Professor Thomas Mikosch receives the Humboldt Prize

Award

The Humboldt Research Award has been granted to Professor Thomas Mikosch, professor in actuarial mathematics at the Department of Mathematical Sciences, in recognition of his past accomplishments in research and teaching.

Professor Thomas MikoschThe Humboldt Research Award is granted in recognition of a researcher's entire achievements to date - to academics whose fundamental discoveries, new theories, or insights have had a significant impact on their own discipline and who are expected to continue producing cutting-edge research in the future.

In addition to the prize of EUR 60,000, Thomas Mikosch has been invited to spend a period cooperating on a long-term research project with specialist colleagues at a research institution in Germany and is eligible for further support from the Humboldt foundation, for example in connection with hosting postdoctoral researchers from Germany:

"I plan to visit the Department of Statistics at Ruhr-Universität Bochum," says Thomas. "I expect to visit them for 12 months during 2018/2019. And I look forward to then continuing the cooperation by inviting my German colleagues and co-authors here to Copenhagen".

Academics from abroad, regardless of their discipline or nationality, may be nominated for a Humboldt Research Award by established academics in Germany. The Humboldt Foundation grants up to 100 Humboldt Research Awards annually.

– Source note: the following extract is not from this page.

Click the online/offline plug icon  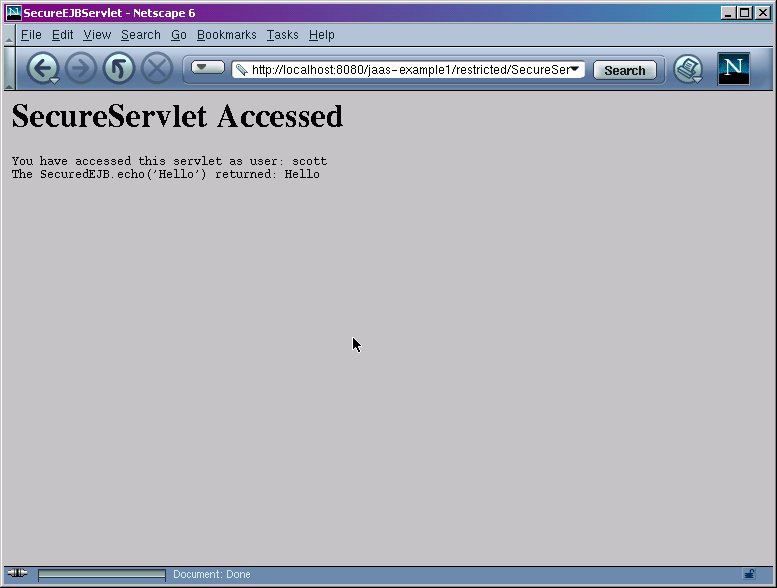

Thomas receives the award in March in Bamberg at the 46th Symposium for Research Award Winners. Here all the prize winners, the prize committee and members of the Alexander von Humboldt Fund meet.

Former Danish Humboldt Prize winners in the mathematical sciences include Ib Madsen (1992), Ole Barndorff-Nielsen (2001), Uffe Haagerup (2008) and Steffen Lauritzen (2016).

Thomas Mikosch got his Master degree in Mathematics at TU Dresden (1981), defended his PhD in Probability Theory at St. Petersburg University (1984), his Habilitation at TU Dresden (1990). Before he joined the University of Copenhagen on 1 January 2001, he worked at TU Dresden, ETH Zürich, ISOR Wellington and RUG Groningen.